Ecco profilarsi, quindi, un implicito omaggio a Mano (a.k.a. Thing) della Famiglia Addams che risulterà parecchio divertente, a partire dalle movenze e dalla “manualità” del suddetto arto, pronto a scatenarsi sullo schermo nei più svariati modi. Ma di Bloody Knuckles non è soltanto questo a esserci piaciuto. Il canadese Matt O’Mahoney, già autore di irriverenti cortometraggi, ha saputo trasferire e concentrare anche nel lungo quella vena caustica che, dipanandosi con destrezza tra invenzioni “pulp” e una naturale inclinazione al “politically incorrect”, ne rende quanto mai sapida la visione. Già dai titoli di testa, con le irresistibili copertine di un immaginario comic book ribattezzato Vulgarian Invasions a prendersi beffe di qualsiasi freno inibitorio, si impone uno spirito gaglioffo e simpaticamente nerd, che rimanda alle tipiche atmosfere da fumetto underground nordamericano; e gli esiti, per quanto di gran lunga più “soft”, sono per certi versi affini alla truculenta demenzialità di certi cult movies targati TROMA (The Toxic Avenger, per esempio). Non a caso il protagonista, quello cui viene segata una mano, è lo stesso fumettista di culto autore del fantomatico Vulgarian Invasions, pubblicazione nelle cui tavole vengono irrisi bigotti, fondamentalisti islamici, politici americani d’impronta più o meno conservatrice e minoranze di vario genere.
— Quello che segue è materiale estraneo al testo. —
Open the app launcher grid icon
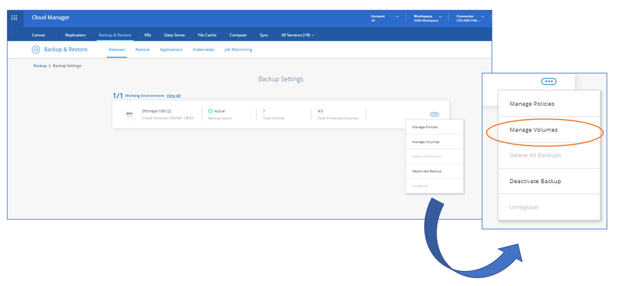This screenshot has width=624, height=286. pos(14,17)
Ma, quando a essere preso di mira sarà il boss della locale Chinatown, i guai non si faranno attendere, per l’incauto disegnatore e per chi gli è in quel momento vicino…

Se l’autore del dissacrante fumetto si trova a incarnare (salvo amputazioni, si spera) un possibile alter ego dello stessa regista, non sono soltanto le sue peripezie e quelle della sempre più indipendente manina a simboleggiarne gli intenti. Altri piccoli inserti umoristici assolvono degnamente al compito. Tra le tante trovate spicca la notizia, data nel corso di fittizi telegiornali, dell’artista figurativo sequestrato e giustiziato senza troppi scrupoli da un gruppo di esaltati nazionalisti, solo per aver offeso la bandiera del Canada attraverso un’installazione! Oltre a essere esilarante, tale digressione figura insieme ad alcuni dialoghi scritti per Tusk da Kevin Smith tra le cose più beffarde che il cinema abbia proposto, di recente, per prendersi gioco della presunta mansuetudine e tolleranza del popolo canadese.